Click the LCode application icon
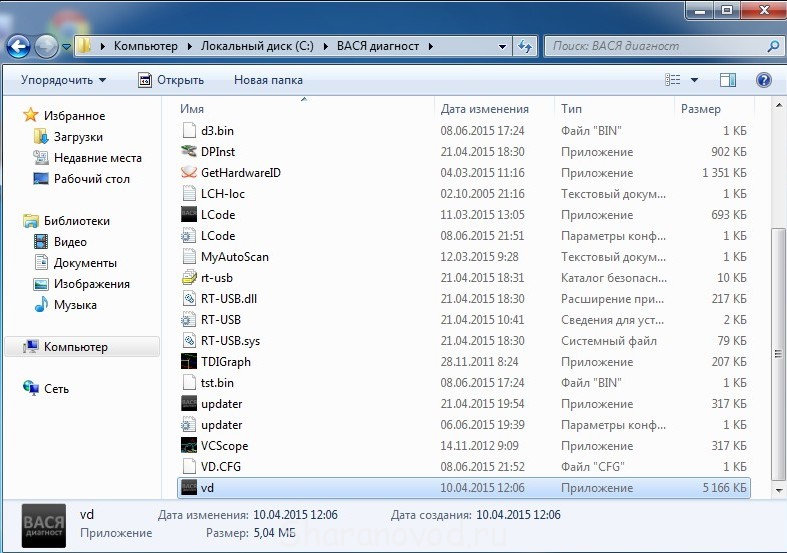The width and height of the screenshot is (787, 553). pyautogui.click(x=190, y=215)
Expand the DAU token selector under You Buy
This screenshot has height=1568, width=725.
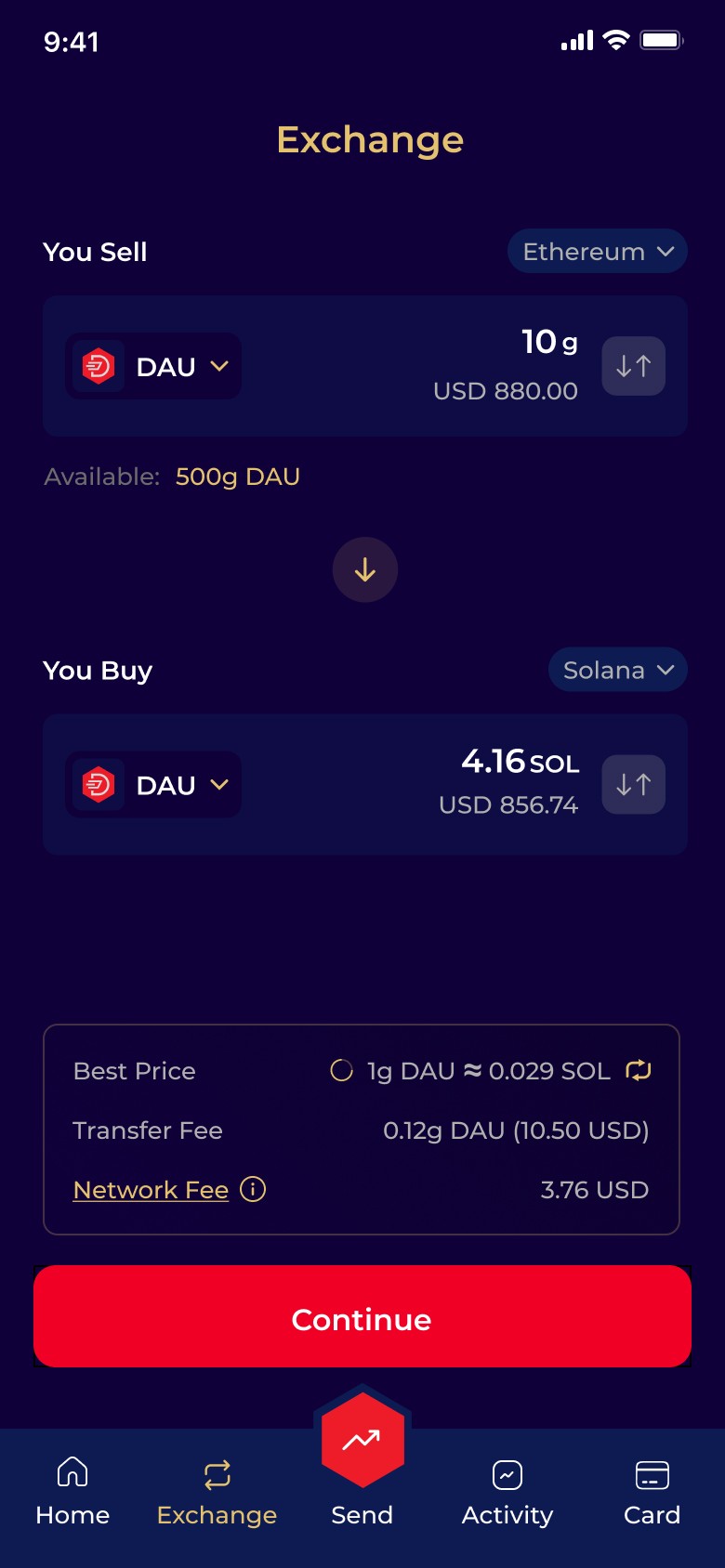tap(153, 785)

■ **Given instruction**
Reproduce each row above word for word, leaving out the pictures.

■ **Response for this exercise**
Click the LCode application icon
The width and height of the screenshot is (787, 553). pyautogui.click(x=190, y=215)
Expand the DAU token selector under You Buy
This screenshot has height=1568, width=725.
tap(153, 785)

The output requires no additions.